Page and screen pointing data:
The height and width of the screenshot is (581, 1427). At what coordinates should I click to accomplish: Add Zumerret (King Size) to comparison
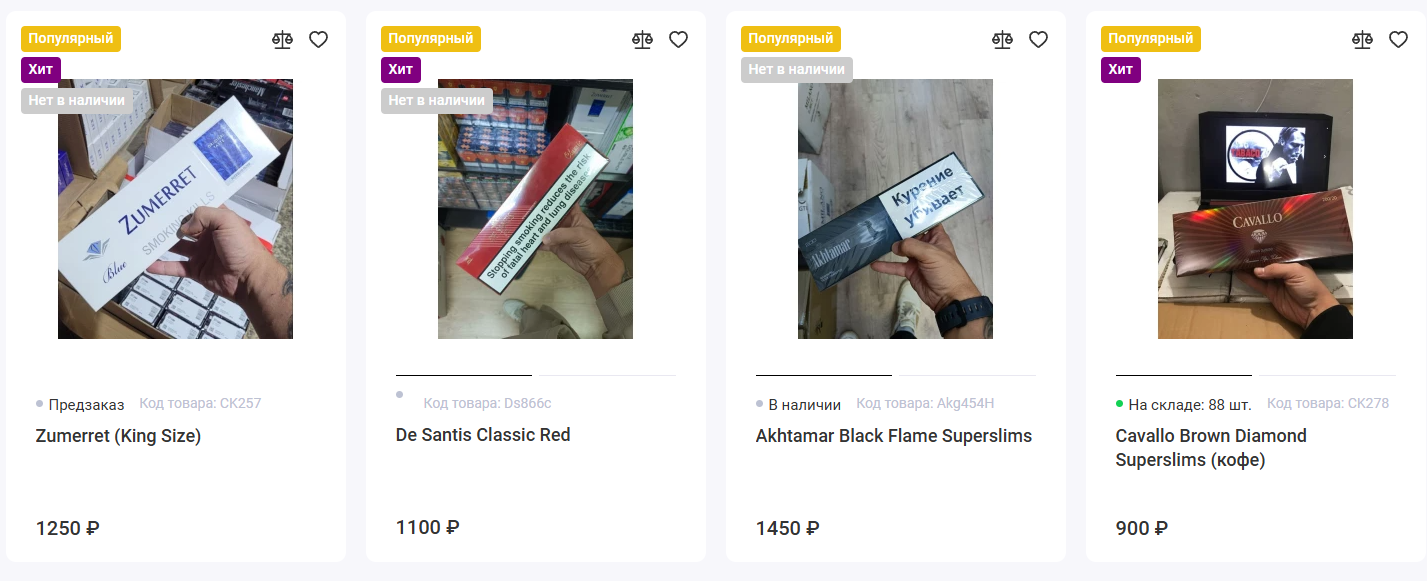pyautogui.click(x=283, y=40)
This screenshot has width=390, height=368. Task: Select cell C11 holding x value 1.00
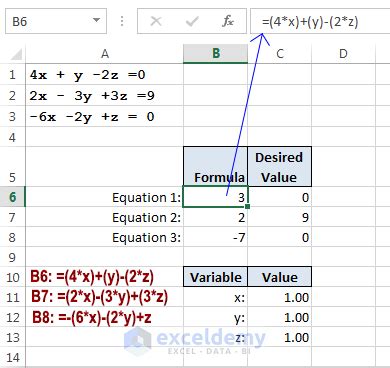280,297
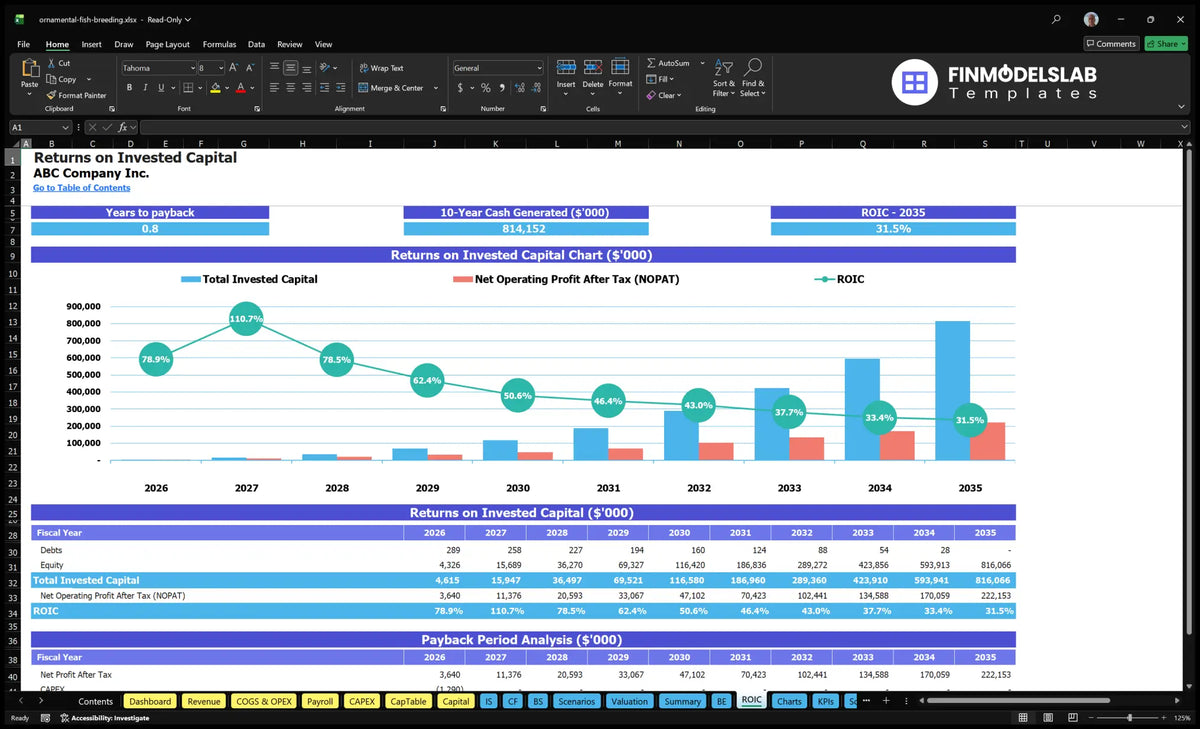Screen dimensions: 1200x729
Task: Open the Page Layout ribbon tab
Action: tap(167, 44)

#### To be done:
Retype all of the data above word for word, leaving the pictures out of your copy.

#### Written response:
The height and width of the screenshot is (581, 1427). At what coordinates should I click to accomplish: Add Zumerret (King Size) to comparison
pyautogui.click(x=283, y=40)
This screenshot has width=390, height=368. Task: Select cell C11 holding x value 1.00
280,297
Screen dimensions: 1200x729
Task: Open the Page Layout ribbon tab
Action: tap(167, 44)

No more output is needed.